DATASET ENTRIES below:
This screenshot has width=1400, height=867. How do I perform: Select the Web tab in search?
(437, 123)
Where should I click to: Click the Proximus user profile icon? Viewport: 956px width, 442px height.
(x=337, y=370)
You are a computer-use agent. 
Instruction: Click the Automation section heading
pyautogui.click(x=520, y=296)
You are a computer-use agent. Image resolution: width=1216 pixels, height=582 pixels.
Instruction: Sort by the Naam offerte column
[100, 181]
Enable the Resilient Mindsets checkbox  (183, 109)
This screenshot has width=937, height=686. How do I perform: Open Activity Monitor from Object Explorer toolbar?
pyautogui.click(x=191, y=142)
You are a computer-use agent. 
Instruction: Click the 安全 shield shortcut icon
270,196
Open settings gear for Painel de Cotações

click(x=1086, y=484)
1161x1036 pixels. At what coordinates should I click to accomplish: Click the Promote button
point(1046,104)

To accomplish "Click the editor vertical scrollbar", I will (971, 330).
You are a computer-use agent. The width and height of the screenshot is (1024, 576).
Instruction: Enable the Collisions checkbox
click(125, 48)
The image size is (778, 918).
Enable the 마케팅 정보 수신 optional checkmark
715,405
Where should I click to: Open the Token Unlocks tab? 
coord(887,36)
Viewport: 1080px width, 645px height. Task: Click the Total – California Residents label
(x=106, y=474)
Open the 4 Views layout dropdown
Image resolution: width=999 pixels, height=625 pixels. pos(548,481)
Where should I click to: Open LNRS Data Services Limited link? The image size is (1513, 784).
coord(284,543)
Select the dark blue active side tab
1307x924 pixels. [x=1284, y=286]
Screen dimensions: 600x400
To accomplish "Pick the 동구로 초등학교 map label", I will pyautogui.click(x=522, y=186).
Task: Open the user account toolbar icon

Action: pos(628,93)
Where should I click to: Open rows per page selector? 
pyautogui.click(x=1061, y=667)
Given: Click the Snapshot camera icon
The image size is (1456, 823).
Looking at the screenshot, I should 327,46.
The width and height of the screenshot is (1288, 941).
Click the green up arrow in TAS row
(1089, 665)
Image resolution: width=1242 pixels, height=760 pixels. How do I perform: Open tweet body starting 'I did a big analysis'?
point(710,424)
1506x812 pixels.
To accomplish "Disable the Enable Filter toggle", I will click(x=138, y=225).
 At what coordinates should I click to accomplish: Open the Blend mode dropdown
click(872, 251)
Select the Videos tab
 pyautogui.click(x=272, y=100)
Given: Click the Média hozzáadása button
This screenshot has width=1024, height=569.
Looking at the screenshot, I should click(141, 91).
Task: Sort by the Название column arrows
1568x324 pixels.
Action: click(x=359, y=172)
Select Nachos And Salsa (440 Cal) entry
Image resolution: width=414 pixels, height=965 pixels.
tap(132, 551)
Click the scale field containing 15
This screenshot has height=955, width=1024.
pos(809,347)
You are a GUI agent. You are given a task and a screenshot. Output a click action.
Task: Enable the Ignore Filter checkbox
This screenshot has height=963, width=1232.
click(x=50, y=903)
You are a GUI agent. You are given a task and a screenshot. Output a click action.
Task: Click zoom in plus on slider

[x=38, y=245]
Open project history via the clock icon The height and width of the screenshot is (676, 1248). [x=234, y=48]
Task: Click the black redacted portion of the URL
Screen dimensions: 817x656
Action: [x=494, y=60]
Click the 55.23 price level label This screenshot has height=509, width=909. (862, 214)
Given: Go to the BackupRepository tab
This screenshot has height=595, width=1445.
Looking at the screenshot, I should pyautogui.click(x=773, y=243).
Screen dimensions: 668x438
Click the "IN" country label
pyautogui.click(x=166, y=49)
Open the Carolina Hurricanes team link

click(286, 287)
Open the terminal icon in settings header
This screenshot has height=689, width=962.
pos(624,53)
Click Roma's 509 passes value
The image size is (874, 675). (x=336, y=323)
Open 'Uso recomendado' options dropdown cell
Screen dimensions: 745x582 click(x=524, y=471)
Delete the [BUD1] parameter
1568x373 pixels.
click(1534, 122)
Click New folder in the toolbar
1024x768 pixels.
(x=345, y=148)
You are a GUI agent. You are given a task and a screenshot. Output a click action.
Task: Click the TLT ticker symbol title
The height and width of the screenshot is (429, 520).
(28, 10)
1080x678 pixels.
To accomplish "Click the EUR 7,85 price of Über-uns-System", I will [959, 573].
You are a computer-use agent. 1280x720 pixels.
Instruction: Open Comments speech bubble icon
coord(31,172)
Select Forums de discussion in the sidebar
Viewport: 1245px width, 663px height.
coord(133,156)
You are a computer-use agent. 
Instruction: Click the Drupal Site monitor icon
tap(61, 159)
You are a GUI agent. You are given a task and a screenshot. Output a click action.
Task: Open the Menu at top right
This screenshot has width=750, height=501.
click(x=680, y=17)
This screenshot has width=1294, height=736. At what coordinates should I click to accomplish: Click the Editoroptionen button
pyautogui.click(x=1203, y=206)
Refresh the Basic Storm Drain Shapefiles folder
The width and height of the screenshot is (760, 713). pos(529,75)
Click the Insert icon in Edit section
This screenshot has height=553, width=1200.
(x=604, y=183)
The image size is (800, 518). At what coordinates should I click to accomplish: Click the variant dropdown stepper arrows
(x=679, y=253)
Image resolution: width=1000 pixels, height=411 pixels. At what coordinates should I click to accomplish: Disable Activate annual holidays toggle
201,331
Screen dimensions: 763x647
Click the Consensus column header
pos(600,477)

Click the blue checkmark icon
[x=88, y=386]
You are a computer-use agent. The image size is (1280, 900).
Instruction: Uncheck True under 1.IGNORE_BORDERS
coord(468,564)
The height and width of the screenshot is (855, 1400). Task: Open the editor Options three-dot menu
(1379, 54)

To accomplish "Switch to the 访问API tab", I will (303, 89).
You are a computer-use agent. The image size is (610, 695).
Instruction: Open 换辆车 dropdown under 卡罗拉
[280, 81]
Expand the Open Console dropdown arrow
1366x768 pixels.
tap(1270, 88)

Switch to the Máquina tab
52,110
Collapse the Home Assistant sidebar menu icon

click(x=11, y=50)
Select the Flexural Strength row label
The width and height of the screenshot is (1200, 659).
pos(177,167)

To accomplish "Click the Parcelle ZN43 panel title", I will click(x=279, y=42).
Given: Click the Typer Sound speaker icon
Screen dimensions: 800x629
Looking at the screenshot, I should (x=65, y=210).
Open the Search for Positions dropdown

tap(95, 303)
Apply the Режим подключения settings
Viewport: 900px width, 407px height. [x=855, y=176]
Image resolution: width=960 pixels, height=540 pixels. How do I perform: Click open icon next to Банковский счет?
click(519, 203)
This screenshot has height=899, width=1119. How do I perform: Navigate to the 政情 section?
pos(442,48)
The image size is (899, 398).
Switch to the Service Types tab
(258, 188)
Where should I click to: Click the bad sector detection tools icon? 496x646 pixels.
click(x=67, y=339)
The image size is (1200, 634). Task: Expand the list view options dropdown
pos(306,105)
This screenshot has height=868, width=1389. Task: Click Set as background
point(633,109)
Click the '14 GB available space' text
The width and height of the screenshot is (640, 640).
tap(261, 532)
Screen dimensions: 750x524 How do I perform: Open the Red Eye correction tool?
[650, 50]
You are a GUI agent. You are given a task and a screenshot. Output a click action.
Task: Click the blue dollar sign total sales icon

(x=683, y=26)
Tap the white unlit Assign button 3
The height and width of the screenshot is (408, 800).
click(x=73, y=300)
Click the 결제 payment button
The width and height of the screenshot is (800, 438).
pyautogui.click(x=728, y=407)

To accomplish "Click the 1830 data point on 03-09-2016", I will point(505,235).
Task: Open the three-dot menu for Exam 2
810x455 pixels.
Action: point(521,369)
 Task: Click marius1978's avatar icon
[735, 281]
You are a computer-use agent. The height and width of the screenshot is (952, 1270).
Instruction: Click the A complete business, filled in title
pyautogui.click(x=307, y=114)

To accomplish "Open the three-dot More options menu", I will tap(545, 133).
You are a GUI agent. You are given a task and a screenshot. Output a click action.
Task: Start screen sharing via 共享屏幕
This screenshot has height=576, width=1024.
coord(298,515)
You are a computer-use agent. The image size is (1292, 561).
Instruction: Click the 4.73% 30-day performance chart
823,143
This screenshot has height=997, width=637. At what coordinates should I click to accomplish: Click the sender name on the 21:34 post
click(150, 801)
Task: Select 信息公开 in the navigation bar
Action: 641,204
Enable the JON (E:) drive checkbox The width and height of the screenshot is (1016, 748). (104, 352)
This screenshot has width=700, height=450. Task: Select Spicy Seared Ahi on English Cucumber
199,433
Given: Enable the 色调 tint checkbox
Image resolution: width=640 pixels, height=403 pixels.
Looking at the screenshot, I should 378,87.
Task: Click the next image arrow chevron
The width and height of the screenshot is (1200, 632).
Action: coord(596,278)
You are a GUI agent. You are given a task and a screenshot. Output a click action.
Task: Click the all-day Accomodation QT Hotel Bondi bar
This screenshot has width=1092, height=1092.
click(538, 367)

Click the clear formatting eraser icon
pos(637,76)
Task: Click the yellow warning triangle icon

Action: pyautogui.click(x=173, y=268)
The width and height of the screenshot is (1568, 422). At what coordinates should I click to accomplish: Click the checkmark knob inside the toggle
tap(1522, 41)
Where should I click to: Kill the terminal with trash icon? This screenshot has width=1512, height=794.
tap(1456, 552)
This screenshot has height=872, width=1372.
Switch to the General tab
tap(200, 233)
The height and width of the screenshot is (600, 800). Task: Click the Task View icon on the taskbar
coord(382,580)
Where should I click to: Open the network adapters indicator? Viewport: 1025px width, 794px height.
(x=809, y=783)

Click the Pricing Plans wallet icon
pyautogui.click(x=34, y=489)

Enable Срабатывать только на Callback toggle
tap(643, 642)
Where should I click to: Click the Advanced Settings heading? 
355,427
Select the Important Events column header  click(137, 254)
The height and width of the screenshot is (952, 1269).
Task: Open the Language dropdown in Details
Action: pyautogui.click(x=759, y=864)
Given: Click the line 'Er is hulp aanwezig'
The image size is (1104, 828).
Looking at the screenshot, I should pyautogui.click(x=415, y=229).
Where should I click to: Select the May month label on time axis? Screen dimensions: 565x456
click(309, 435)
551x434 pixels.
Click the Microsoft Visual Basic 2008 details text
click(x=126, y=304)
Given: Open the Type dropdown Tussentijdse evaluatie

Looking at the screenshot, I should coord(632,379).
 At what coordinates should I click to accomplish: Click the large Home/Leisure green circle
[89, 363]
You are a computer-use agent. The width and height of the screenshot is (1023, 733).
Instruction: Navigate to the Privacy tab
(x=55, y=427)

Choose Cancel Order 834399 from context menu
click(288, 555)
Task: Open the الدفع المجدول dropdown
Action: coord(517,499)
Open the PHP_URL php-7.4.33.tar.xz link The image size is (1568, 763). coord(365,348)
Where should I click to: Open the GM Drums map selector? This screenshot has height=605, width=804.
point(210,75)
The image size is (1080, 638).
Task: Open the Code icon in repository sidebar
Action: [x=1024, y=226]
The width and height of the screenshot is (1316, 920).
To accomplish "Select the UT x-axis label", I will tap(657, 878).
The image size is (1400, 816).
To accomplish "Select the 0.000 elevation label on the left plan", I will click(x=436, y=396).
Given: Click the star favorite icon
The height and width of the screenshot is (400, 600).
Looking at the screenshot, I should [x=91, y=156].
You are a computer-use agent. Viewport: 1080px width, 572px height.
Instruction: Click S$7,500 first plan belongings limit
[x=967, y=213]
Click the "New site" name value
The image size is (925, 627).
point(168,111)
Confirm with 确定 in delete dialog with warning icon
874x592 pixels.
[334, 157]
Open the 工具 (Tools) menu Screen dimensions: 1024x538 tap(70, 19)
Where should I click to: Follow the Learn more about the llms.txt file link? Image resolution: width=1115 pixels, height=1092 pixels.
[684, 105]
End of DATASET ENTRIES.
- [WHAT THE TASK REQUIRES]: Would you please copy, word for word, everything above from the line containing "The height and width of the screenshot is (600, 800)." down to the line containing "Given: Click the line 'Er is hulp aanwezig'", those two lines included?

- [EXPECTED OUTPUT]:
The height and width of the screenshot is (600, 800). Task: Click the Task View icon on the taskbar
coord(382,580)
Where should I click to: Open the network adapters indicator? Viewport: 1025px width, 794px height.
(x=809, y=783)

Click the Pricing Plans wallet icon
pyautogui.click(x=34, y=489)

Enable Срабатывать только на Callback toggle
tap(643, 642)
Where should I click to: Click the Advanced Settings heading? 
355,427
Select the Important Events column header  click(137, 254)
The height and width of the screenshot is (952, 1269).
Task: Open the Language dropdown in Details
Action: pyautogui.click(x=759, y=864)
Given: Click the line 'Er is hulp aanwezig'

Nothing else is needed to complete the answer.